Flaxmere community leaders fighting the renewal of a bottle store's liquor licence are hoping to set legal precedence by arguing that the Treaty of Waitangi principles should apply to liquor laws.
The Alcohol Regulatory and Licensing Authority has been hearing evidence before it makes a decision on whether to renew Flaxmere Liquor's licence.
Representing Flaxmere residents opposing the renewal, Hastings District Councillor Henare O'Keefe and Kaumatua Des Ratima said most of the suburb's social ills were linked to alcohol abuse.
"We are in the midst of an alcohol holocaust," Mr O'Keefe said.
Their lawyer Janet Mason argued Treaty of Waitangi principals should apply to the Sale and Supply of Liquor Act given 58 percent of the community was Māori.
Other Māori and Pacific Island communities were watching this case as it could set a precedent, she said.
Mr O'Keefe urged the judiciary to "draw a line in the sand" around the harm caused by alcohol.
In a rousing, and at times, teary speech, he said in his 40 years as a social worker he picked up the pieces of alcohol-related harm on a daily basis, urging authority chair Judge Kevin Kelly to be "courageous" in his decision-making.
Takitimu District Māori Council chair and Flaxmere kaumatua Des Ratima said it was morally and ethically wrong to have three bottle stores in such a small community.
Their presence "normalised" alcohol for young people, he said.
Mr Ratima almost didn't get a chance to speak at all.

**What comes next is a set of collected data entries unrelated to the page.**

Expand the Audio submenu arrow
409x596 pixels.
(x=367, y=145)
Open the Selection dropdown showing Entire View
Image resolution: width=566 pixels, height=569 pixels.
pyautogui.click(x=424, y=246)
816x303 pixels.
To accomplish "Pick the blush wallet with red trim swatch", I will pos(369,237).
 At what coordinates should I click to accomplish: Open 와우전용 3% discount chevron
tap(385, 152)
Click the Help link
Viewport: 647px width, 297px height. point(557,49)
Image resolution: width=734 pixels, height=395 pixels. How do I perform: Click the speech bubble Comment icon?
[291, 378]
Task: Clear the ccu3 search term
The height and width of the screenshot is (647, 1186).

Before the hearing began, the lawyer for the owners of Flaxmere Liquor, Previnder Kaur argued Mr Ratima didn't qualify to give evidence because he didn't live within 1km of the store.
But Mr Ratima's lawyer Janet Mason successfully argued - and for the first time ever - that he did have the right because his role as an elected member of the Māori Council gave him a statutory duty to look after his constituent's needs.
While giving evidence, Mr Ratima later told Flaxmere Liquor owner Chamkaur Singh that his quest to oppose his liquor licence was not "personal".
"This is a people issue. The only time we can speak is when there is consent for public submission. If there is not, we have no voice and we suffer the impacts of that."
Mr Singh's lawyer, Pervinder Kaur said her client had been a responsible owner, and there was no proof the store itself had caused harm.
The owners would also be willing to close an hour earlier at 10pm, she said.
The Alcohol Regulatory and Licensing Authority has reserved its decision.